EVALUATION OF SEXUAL DYSFUNCTION IN PATIENTS WITH LUTS, RELATIONSHIP WITH TESTOSTERONE, LEPTIN AND SERUM LIPID LEVELS: RE-EVALUATION AFTER ALPHA BLOCKER TREATMENT

Urol Res Pract 2005; 31: 508-515
Read: 1104 Downloads: 847 Published: 25 July 2019

Abstract

Introduction: Lower urinary tract symptoms (LUTS) associated with BPH and erectile dysfunction (ED)

are common problems in aging male. In this study, we aimed to determine the causes of the relationship

between LUTS and ED, and the possible effects of body mass index (BMI), serum leptin, free testosterone (fT)

and lipid levels on LUTS and ED etiology.

Materials and Methods: Between June 2003 and February 2004, 46 patients were recruited in this study.

All patients underwent physical examination including digital rectal examination, urine analysis,

uroflowmetry and residual urine volume assessment. Serum leptin, lipid and free testosterone levels were

analyzed. All patients’ BMI were determined. Thirty-three patients received alpha blocker treatment and 13

patients were in the watchful waiting group. Erectile capacity and voiding symptoms of the patients were

analyzed with International Index of Erectile Function (IIEF-5), International Prostate Symptom Score

(IPSS), respectively before and after alpha blocker treatments. Ejaculatory function was assessed with Danish

Prostate Symptom Score sexual-function questionnaire (DAN-PSSsex). Data were analyzed using the Pearson

correlation test, Mann-Whitney test and Kruskal-Wallis test.

Results: There was a negative correlation between IPSS and IIEF (p<0.05). The incidences of ED in

patients with LUTS were 50%, 81.8% and 69.2% in patients with mild, moderate and severe symptom,

respectively. The frequency of erectile dysfunction was very high in patients especially with moderate

symptoms. After alpha blocker treatment the percentage of patients with mild symptoms decreased, but those

with moderate and severe symptoms increased. In our study there was no significant correlation between IIEF

and fT levels but the mean level of fT in patients with ED was under 15 ng/ml. There was no correlation

between serum lipid levels and the other parameters.

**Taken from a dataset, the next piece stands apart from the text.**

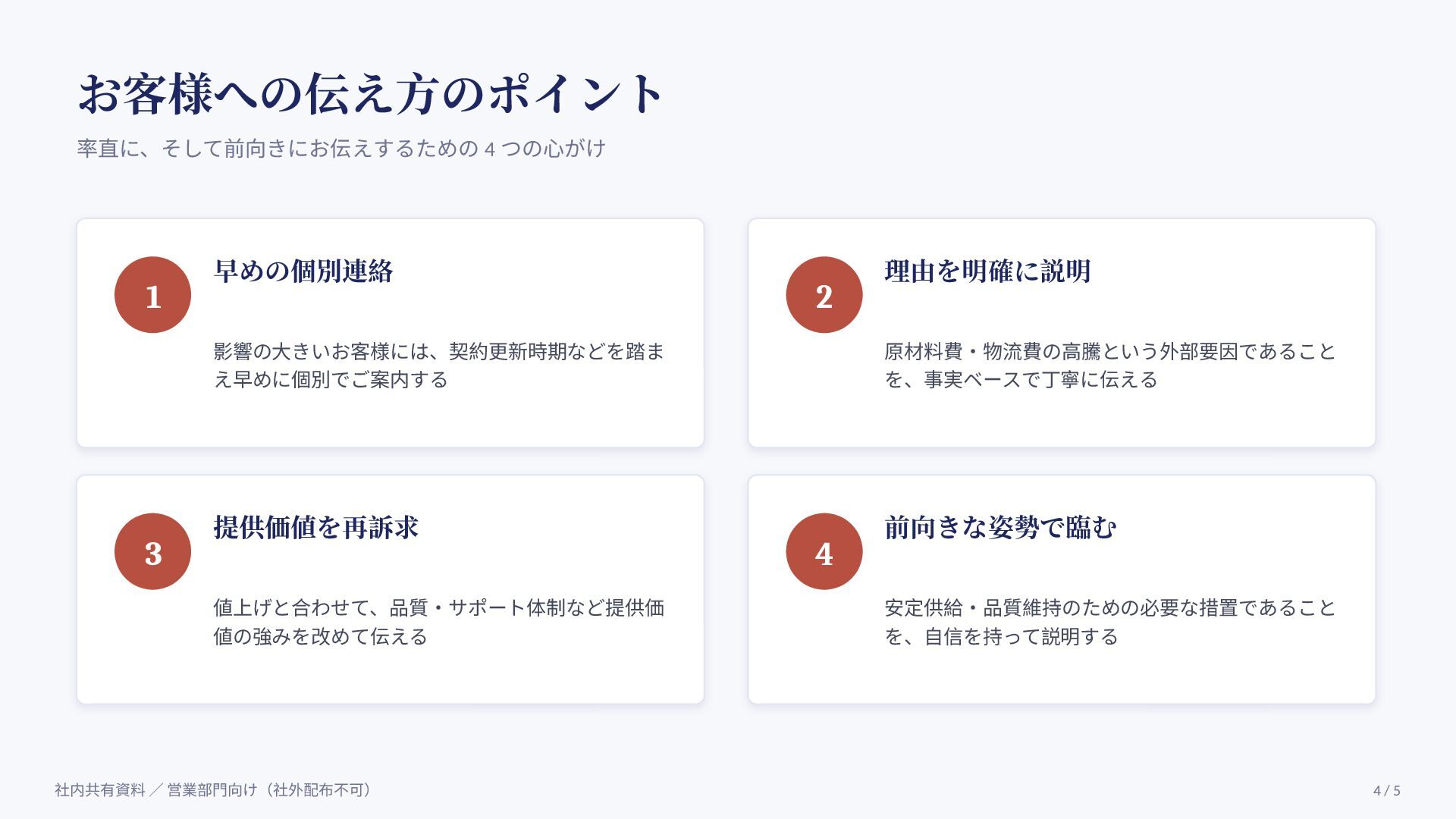This screenshot has width=1456, height=819.
Task: Select the slide title お客様への伝え方のポイント
Action: [372, 94]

Conclusion: There is a strong correlation between LUTS and ED. As the severity of LUTS increases the

incidence of ED increases. Alpha blocker treatment seems to slightly increase the incidence of ED and

ejaculatory problems. Patients with LUTS and ED have lower levels of fT, but this is not statistically

significant. There is no correlation between serum lipids and other parameters. Leptin levels might be

important in predicting LUTS and ED relationship for future research.